Records from a collection:
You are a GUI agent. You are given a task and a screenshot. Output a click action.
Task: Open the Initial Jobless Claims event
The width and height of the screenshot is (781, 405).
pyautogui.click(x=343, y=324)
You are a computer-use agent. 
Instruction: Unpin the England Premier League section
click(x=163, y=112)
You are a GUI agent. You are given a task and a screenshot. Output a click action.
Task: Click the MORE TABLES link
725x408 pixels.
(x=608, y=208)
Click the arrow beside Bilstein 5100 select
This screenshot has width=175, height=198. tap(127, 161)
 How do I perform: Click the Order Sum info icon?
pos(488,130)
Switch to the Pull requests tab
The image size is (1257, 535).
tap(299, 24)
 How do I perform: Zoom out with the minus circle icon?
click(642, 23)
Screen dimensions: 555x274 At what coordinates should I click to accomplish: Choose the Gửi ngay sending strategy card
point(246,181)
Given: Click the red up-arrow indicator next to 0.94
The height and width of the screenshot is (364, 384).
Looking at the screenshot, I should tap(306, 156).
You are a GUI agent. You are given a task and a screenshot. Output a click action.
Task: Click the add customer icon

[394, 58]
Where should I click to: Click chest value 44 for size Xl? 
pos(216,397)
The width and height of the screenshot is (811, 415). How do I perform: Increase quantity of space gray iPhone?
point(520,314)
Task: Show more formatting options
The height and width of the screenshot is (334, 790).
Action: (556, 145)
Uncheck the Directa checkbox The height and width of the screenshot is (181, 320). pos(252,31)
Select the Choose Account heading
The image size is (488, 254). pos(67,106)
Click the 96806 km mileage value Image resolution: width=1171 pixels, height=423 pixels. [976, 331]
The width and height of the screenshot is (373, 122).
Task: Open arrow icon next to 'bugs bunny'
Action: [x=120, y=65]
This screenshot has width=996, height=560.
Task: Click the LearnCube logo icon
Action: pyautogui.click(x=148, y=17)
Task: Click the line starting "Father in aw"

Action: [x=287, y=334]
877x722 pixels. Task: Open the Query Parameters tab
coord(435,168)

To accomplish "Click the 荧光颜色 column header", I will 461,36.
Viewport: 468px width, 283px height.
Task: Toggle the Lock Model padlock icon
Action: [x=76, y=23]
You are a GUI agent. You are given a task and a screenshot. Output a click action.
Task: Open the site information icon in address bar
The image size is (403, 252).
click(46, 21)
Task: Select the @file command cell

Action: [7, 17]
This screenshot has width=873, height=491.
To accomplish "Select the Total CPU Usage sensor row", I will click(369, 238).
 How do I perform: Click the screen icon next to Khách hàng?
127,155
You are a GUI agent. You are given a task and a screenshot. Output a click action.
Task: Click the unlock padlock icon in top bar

• [WHAT IS BEING ASKED]: The line containing "Task: Select the @file command cell" and all lines after it, through the end of the entries above, are to be returned exactly and alone.

• [TASK RESPONSE]:
Task: Select the @file command cell

Action: [7, 17]
This screenshot has width=873, height=491.
To accomplish "Select the Total CPU Usage sensor row", I will click(369, 238).
 How do I perform: Click the screen icon next to Khách hàng?
127,155
You are a GUI agent. You are given a task and a screenshot. Output a click action.
Task: Click the unlock padlock icon in top bar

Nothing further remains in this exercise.